Sindsdien is het natuurlijk al elke dag: wanneer gaan wij nu eens naar de kermis, papa? (En dat wil ik hem echt niet ontzeggen.)

jaargang twee

Zaterdag heb ik hem dan van stal gehaald, de motor. Proper afgestoft, geschrokken van de te lage bandenspanning, en naar buiten gerold. Om vervolgens gedurende toch wel een vijf/tiental minuten te proberen hem aan de praat te krijgen.

…wat uiteindelijk ook gelukt is. Maar niet zonder toch wel geruime tijd binnensmonds te vloeken terwijl bijna het angstzweet op mijn rug verscheen. Maar hij startte.

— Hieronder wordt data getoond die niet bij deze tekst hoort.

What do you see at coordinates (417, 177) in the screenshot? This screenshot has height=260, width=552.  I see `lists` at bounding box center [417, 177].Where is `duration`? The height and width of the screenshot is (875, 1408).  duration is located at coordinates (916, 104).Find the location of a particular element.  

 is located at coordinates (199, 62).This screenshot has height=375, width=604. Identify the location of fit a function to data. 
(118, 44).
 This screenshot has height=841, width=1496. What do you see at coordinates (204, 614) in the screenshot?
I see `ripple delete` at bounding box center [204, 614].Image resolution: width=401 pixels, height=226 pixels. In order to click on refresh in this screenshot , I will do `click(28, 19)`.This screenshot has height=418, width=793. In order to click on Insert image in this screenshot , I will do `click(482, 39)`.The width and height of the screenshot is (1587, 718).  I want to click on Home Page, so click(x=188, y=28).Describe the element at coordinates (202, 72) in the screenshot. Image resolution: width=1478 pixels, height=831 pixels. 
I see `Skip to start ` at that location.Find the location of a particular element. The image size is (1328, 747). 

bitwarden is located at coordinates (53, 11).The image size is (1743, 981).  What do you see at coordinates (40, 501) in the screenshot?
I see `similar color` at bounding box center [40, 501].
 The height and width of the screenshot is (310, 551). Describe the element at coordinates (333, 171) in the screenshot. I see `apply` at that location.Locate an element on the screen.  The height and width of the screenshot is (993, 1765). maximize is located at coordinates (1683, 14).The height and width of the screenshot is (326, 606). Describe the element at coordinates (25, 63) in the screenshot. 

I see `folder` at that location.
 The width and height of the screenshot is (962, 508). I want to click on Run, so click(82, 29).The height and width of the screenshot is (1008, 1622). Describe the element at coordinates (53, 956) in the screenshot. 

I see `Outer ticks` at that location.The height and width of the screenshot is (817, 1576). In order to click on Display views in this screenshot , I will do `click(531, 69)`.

Daarna gaan tanken, en de banden op spanning gebracht (ook een first). Een beetje onhandig, want het procédé daarvoor verschilt nogal vs het slangetje van de gemiddelde fietspomp op een ventiel te vijzen. Hier viel niks te vijzen, maar een soort ‘dop’ werd gewoon op het ventiel geplaatst (ik hoorde al lucht ontsnappen –paniek!) waarna je een hendel indrukt. Iets te lang geduwd bij de voorband, want de drukmeter toonde plots 2,8 ipv de benodigde 2,5.

Vanochtend naar het werk vertrekken was zalig.
(Al is mijn lichaam duidelijk de zithouding niet meer gewoon, en al evenmin de druk op de polsen.)